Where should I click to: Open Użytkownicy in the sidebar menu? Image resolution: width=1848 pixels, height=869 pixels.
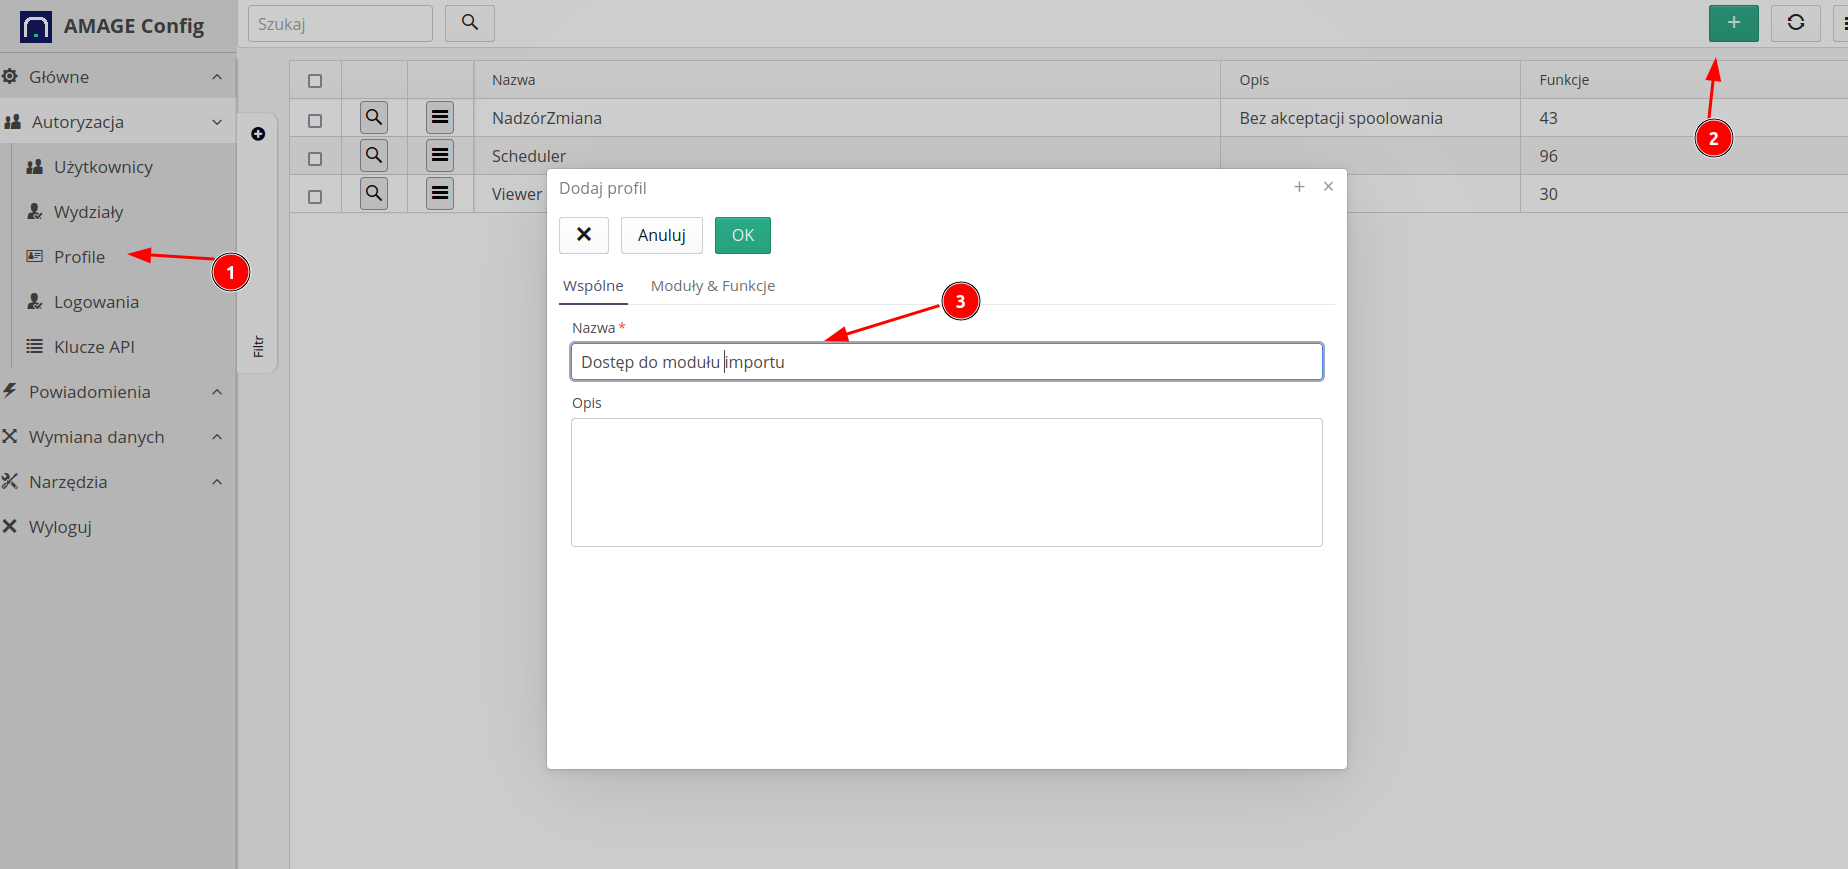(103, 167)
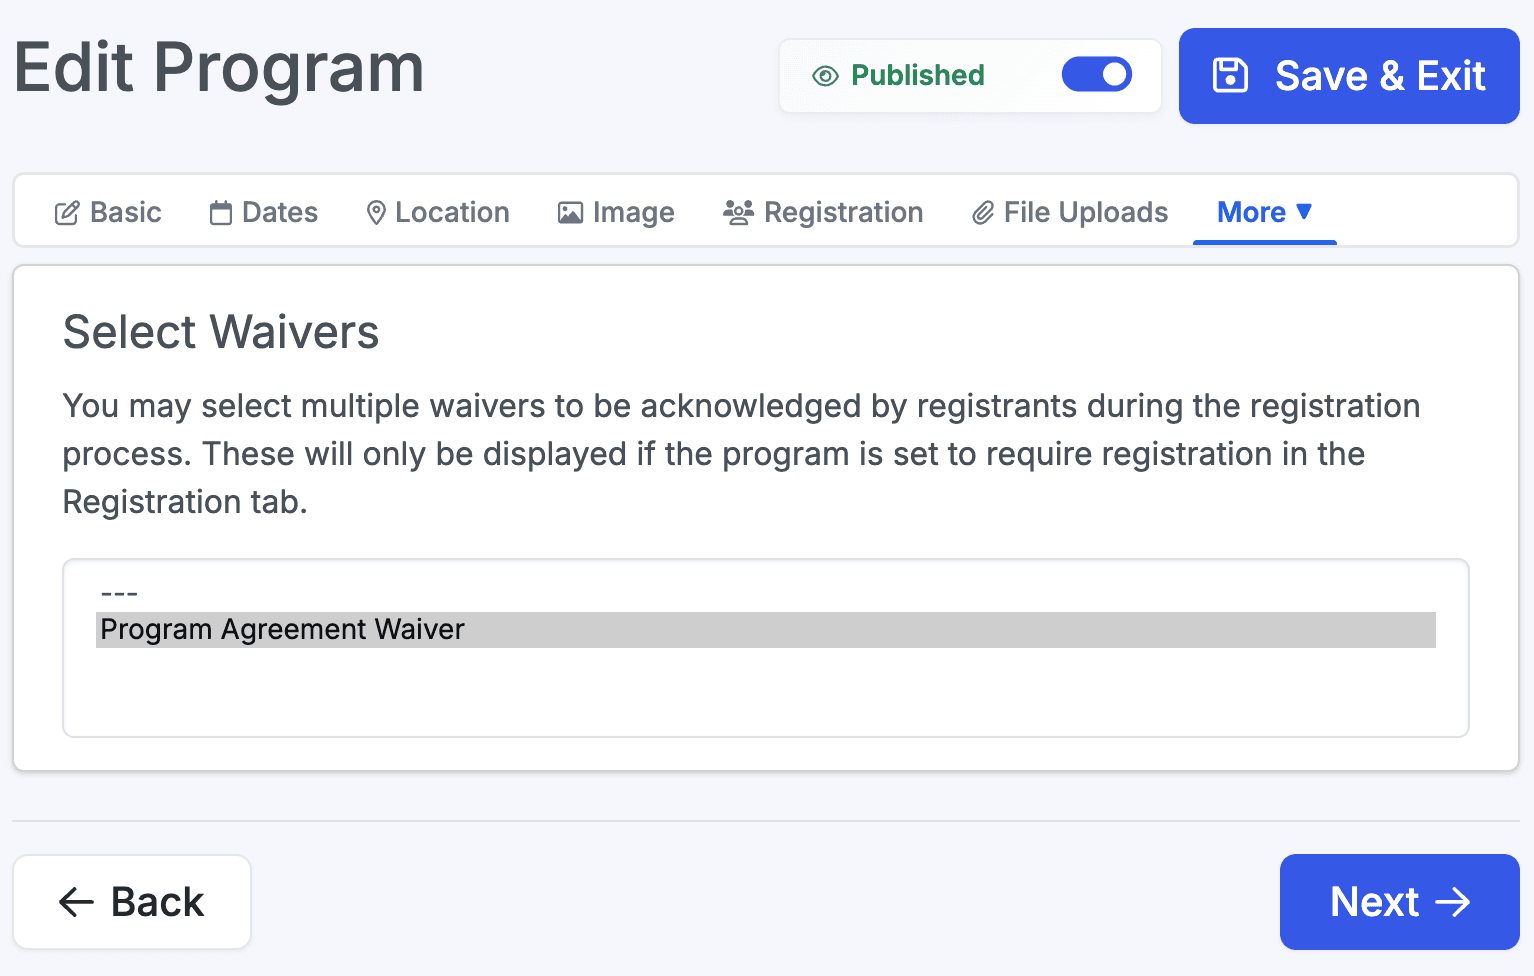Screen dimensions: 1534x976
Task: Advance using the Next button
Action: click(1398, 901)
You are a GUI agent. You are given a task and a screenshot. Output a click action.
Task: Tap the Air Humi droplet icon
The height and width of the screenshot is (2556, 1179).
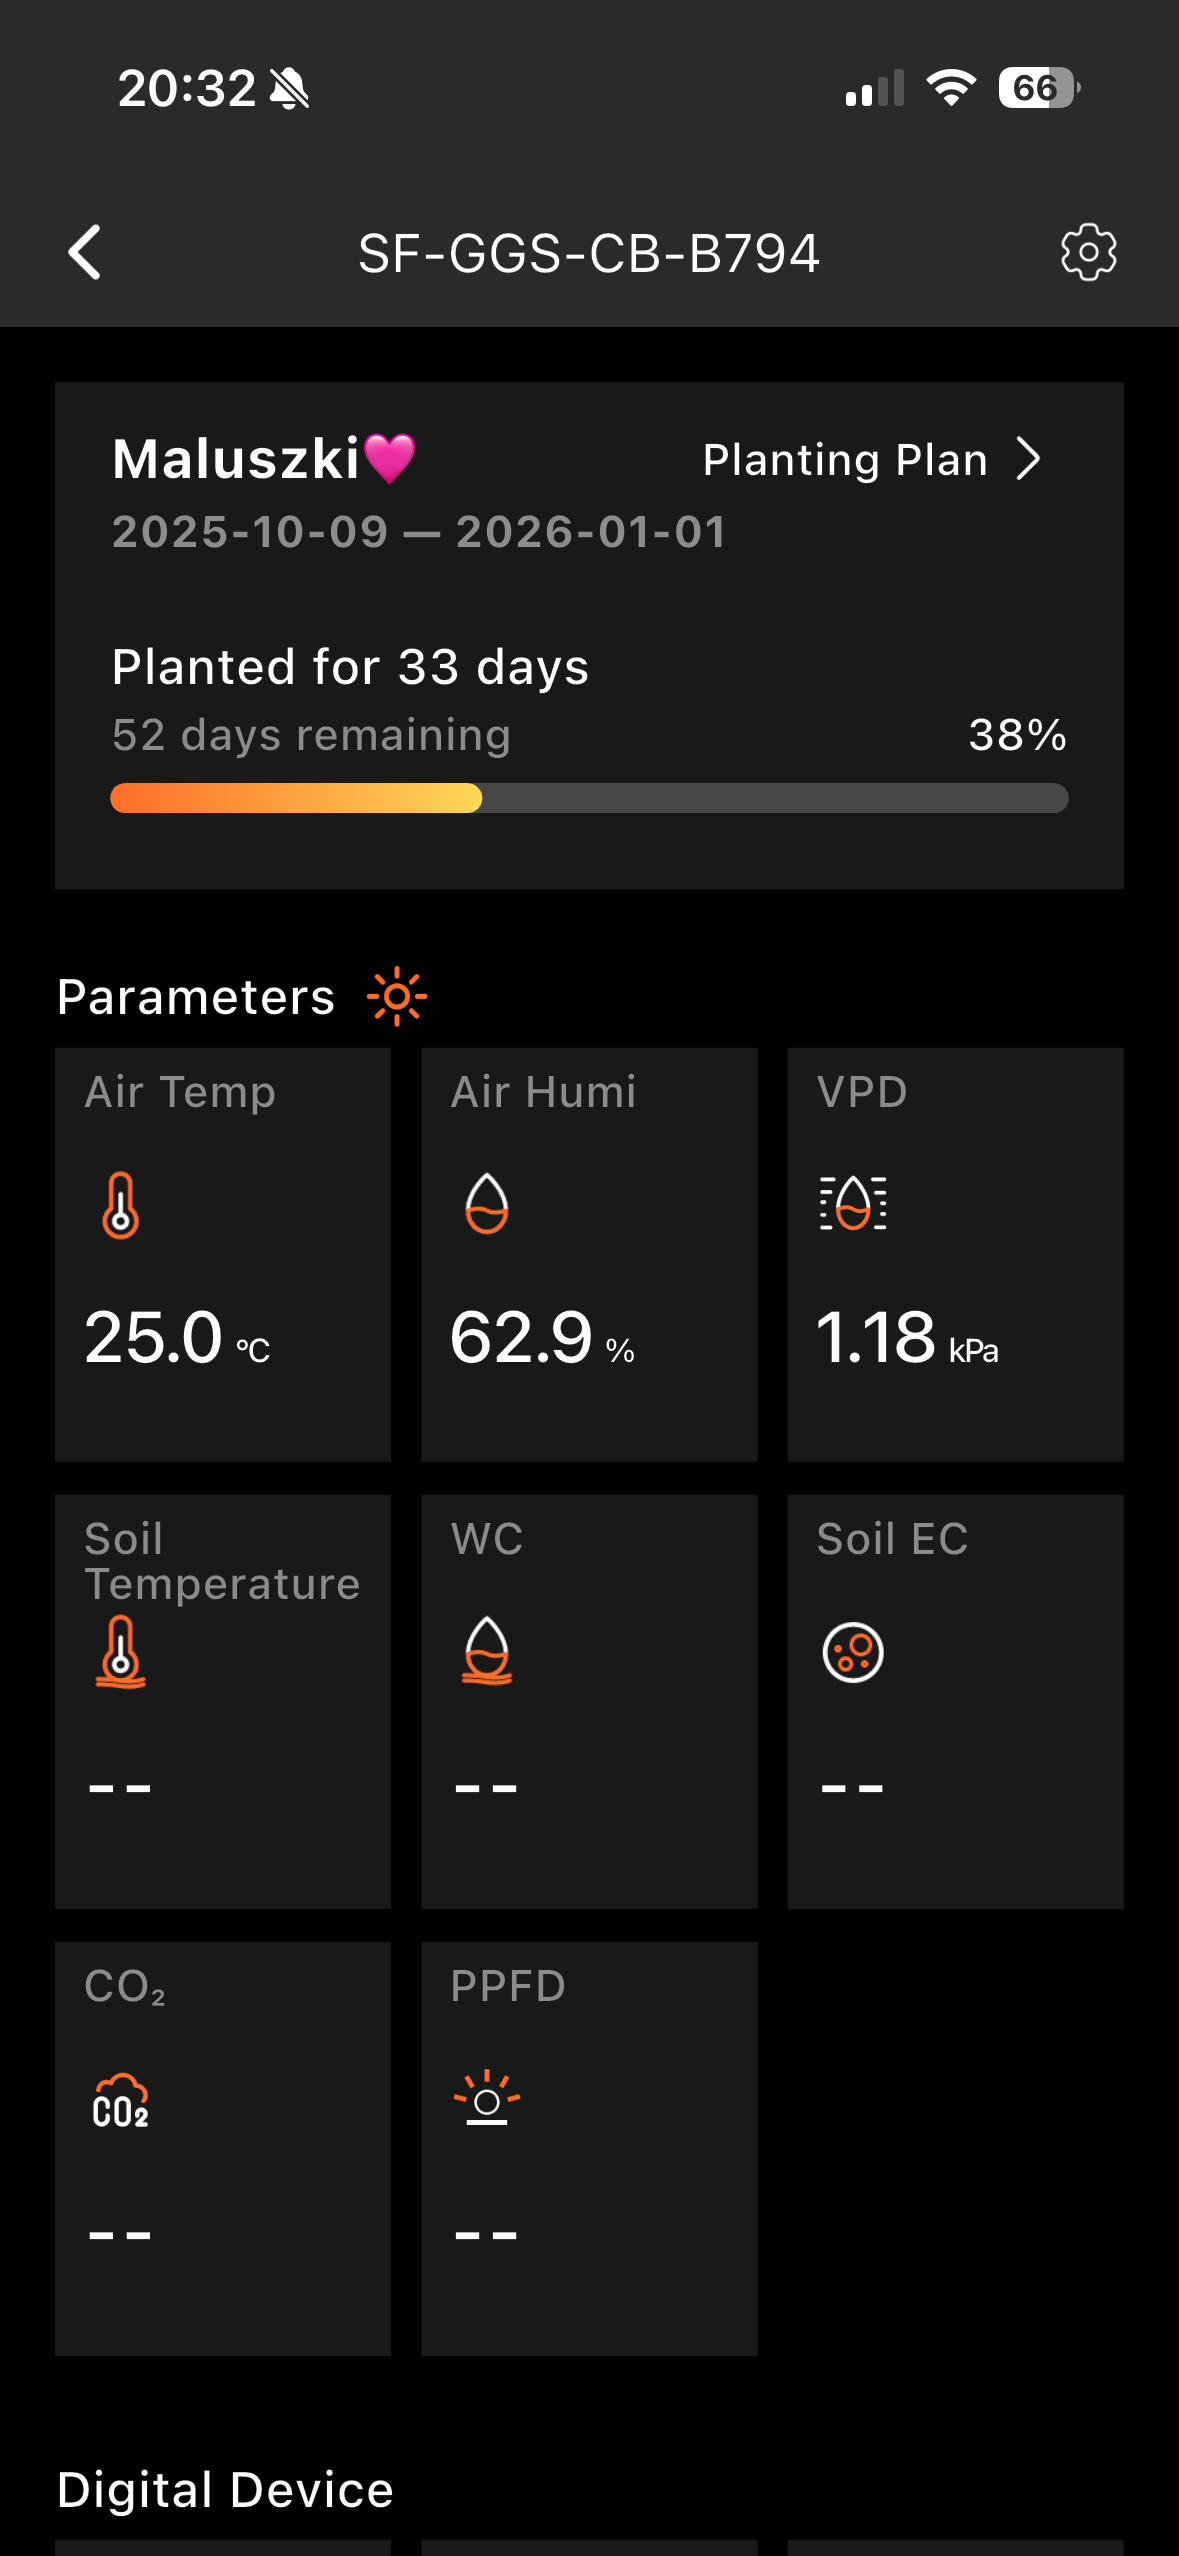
....................
**EXERCISE DETAILS**
Copy out each line of the records above that includes "screenshot".

**SOLUTION TO THIS EXERCISE**
You are a GUI agent. You are given a task and a screenshot. Output a click action.
The height and width of the screenshot is (2556, 1179).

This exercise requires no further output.